Imagine, for a moment, that you are about to undergo life‑threatening heart surgery. You feel unwell—fatigued, breathless, and emotionally drained. You are hungry and weak from fasting since the night before. Pre-medications are beginning to take effect, leaving you drowsy. You are dressed in a hospital gown, wearing compression stockings, and quietly preparing yourself for what lies ahead. More than anything, you want the comfort of those closest to you.

    Now imagine that, at this moment, a healthcare professional arrives with a superhero costume and encourages you to put it on and “fly” down the corridor to the theatre.

    Most adults would find this deeply incongruous; an ill‑judged mismatch between the seriousness of their situation and the behaviour expected of them. It would likely feel dismissive of their fear and distress, offering little room for emotional authenticity or support.

    Yet, this scenario is not far removed from what many children experience in hospital settings.

    The Expectation of Bravery

    Children undergoing serious medical treatment are often labelled as “brave,” “courageous,” or even “warriors.” They may be given “bravery stickers” for being a “good patient,” praised for staying still during painful procedures, or encouraged to embody heroic narratives by wearing costumes or celebrating milestones as victories in a battle.

    These gestures are undoubtedly well-intentioned. They aim to comfort, motivate, and empower. However, they can also create a subtle but powerful expectation: that the child must cope quietly, without visible distress.

    As someone who spent much of childhood navigating hospital care for congenital heart disease, I frequently heard these labels. I was described as brave, and I was rewarded for compliance, remaining still and silent during often painful and frightening invasive procedures. While these narratives sometimes instilled pride and resilience, they also carried an unspoken message: that bravery meant not expressing fear, pain, or anger.

    In reality, I often did not feel brave.
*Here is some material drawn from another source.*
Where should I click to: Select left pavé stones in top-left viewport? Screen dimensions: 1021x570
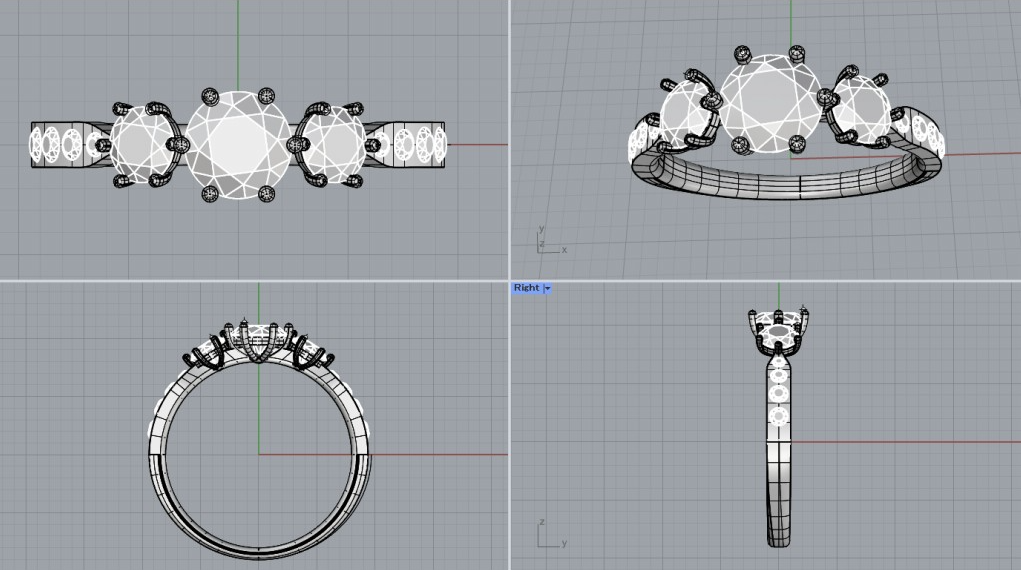[62, 145]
I simply felt I had no choice.

    The Cost of Hero Narratives

    Language matters. The metaphors we use shape experiences and influence behaviour. In healthcare, particularly in relation to long-term conditions, “battle” and “warrior” narratives are pervasive. Patients are encouraged to “fight” their illness, to “stay strong,” and to “keep going.” While such language can foster determination, it can also have unintended consequences. For children, in particular, these narratives can:

    • Discourage emotional expression, as distress may feel incompatible with being “brave”
    • Reinforce compliance at the expense of psychological processing
    • Create pressure to meet adult expectations of resilience
    • Contribute to feelings of shame or failure if they are unable to cope in the expected way

    Research has also highlighted that war metaphors in illness can undermine adaptive health behaviours and negatively affect self-worth, especially if health outcomes worsen or are perceived as “losing the battle” (Hauser and Schwarz, 2015). A more constructive approach may involve acceptance, self-compassion, and learning to work with the body, rather than against it.
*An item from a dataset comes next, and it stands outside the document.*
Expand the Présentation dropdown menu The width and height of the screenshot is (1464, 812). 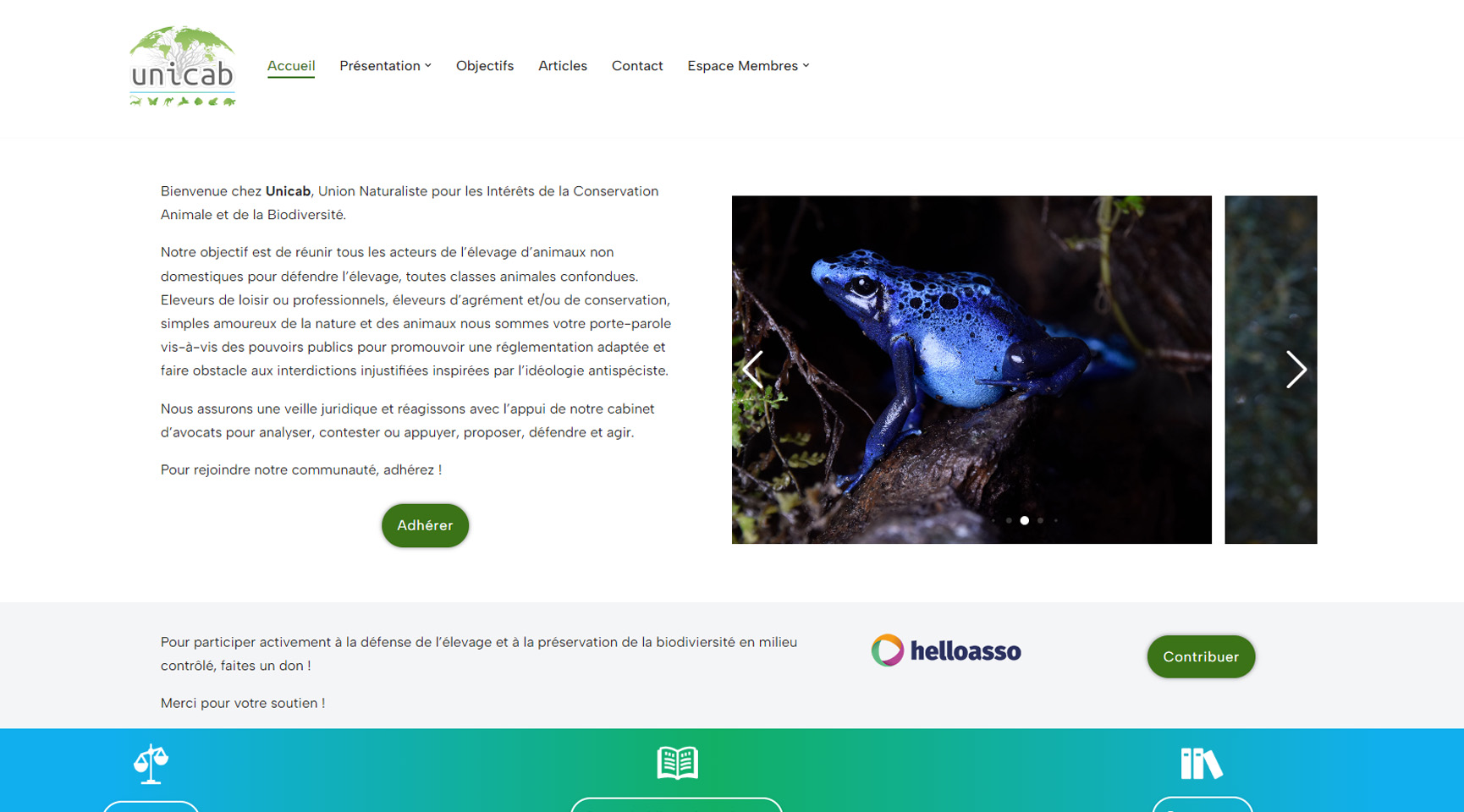pos(385,66)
    Making Space for Emotional Reality

    Psychologically informed healthcare emphasises the importance of recognising and responding to emotional experiences. Illness, hospitalisation, and medical interventions are inherently stressful, often involving uncertainty, loss of control, and physical discomfort. Emotional responses such as fear, sadness, anger, or distress are not only understandable but expected (Morton, 2025).
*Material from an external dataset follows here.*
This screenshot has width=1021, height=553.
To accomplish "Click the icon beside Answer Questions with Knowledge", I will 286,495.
    Children, depending on their developmental stage, may express these feelings through behaviour or physical symptoms rather than words. Equally, some may appear calm or withdrawn, which can sometimes reflect shock or hypoarousal rather than an absence of distress. Families, too, are affected. Parents and caregivers may feel helpless, overwhelmed, and emotionally exhausted. Creating space for these experiences is essential. This means:

    • Normalising emotional responses to medical stress
    • Encouraging children to express feelings in ways that feel safe to them
    • Reassuring them that distress does not equate to weakness
    • Supporting families alongside the child
    • Moving beyond reward systems that reinforce emotional suppression

    Redefining Bravery

    Bravery does not have to mean silence, compliance, or emotional restraint. True bravery can also look like:

    • Crying when something hurts
    • Expressing fear before a procedure
    • Showing anger or frustration in response to injustice
    • Feeling sad because we face loss
    • Seeking comfort and reassurance
    • Talking about difficult experiences afterward

    If we broaden our understanding of bravery in healthcare, we can better support children, not just physically, but emotionally and psychologically.

    A Call for Balance

    This is not a call to eliminate positivity, encouragement, or creative engagement in paediatric care. These approaches can be powerful tools for comfort and distraction. Rather, it is a call for balance. We must ensure that in our efforts to uplift and motivate, we do not inadvertently silence or invalidate children’s emotional experiences. By doing so, we risk adding an additional burden to an already challenging journey. Children in the hospital do not need to be heroes. They need to be allowed to be children who are scared, upset, resilient, and human.

    Adapted from Morton, L (2025). Beyond the Medical Gaze: Practicing Psychologically Informed Healthcare, Oxford University Press.